Protective Effects of Safranal Against Selenite-Induced Cataract in Rats

  • Farah A. Mahdi
  • Munaf H. Zalzala College of pharmacy/ University of Baghdad
Keywords: Cataractogenesis, Safranal, Sodium selenite, Oxidative damage


         Cataract, which is the opacity inside clear ocular lens of eye, result in the scattering of visible light as it passes via the lens and consequently deterioration in optical image. The aim of the present study was to investigate whether safranal, an active constituent of Crocus sativus L. stigmas, has a protective effect on the cataract in the rat's pups. The animals were randomly divided into five groups, each of which consisted of 7 rat pups.
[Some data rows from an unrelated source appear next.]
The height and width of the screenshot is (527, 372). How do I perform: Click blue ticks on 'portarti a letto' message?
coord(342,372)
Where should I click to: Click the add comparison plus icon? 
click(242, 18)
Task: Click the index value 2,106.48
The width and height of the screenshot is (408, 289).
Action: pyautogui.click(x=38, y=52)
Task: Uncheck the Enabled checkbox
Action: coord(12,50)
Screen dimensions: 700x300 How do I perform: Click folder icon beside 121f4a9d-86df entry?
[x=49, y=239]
Group I served as normal control (vehicle administration). For testing cataract induction, animals of Groups II, III, and IV were administered a single subcutaneous injection of sodium selenite on postpartum day 12. After sodium selenite intoxication, Group II served as control selenite, Groups III-IV received intraperitoneal safranal at doses of 200, and 300 mg/kg, respectively from the 11th day through the 17th day, while group V receive only safranal (300 mg/kg). On postpartum day 30, the rat pups were examined for cataract formation, and the lenses were isolated for further analysis. This study found that selenite caused significant (p < 0.05) cataract formation. Through the effects of selenite on the level of lipid peroxidation (MDA) which was upregulated. Furthermore, the antioxidant enzymes levels GSH levels and NRF2 protein were downregulated. In contrast, treatment with safranal could significantly (p < 0.05) ameliorate cataract formation and oxidative damage in the lens. Moreover, safranl administration significantly increased the protein expressions of Nrf2 and the GSH level, in addition to reducing the level both the MDA and the level soluble proteins in the lens. Taken together, safranal is a prospective anti-cataract agent that probably delays the onset and progression of cataracts induced by sodium selenite.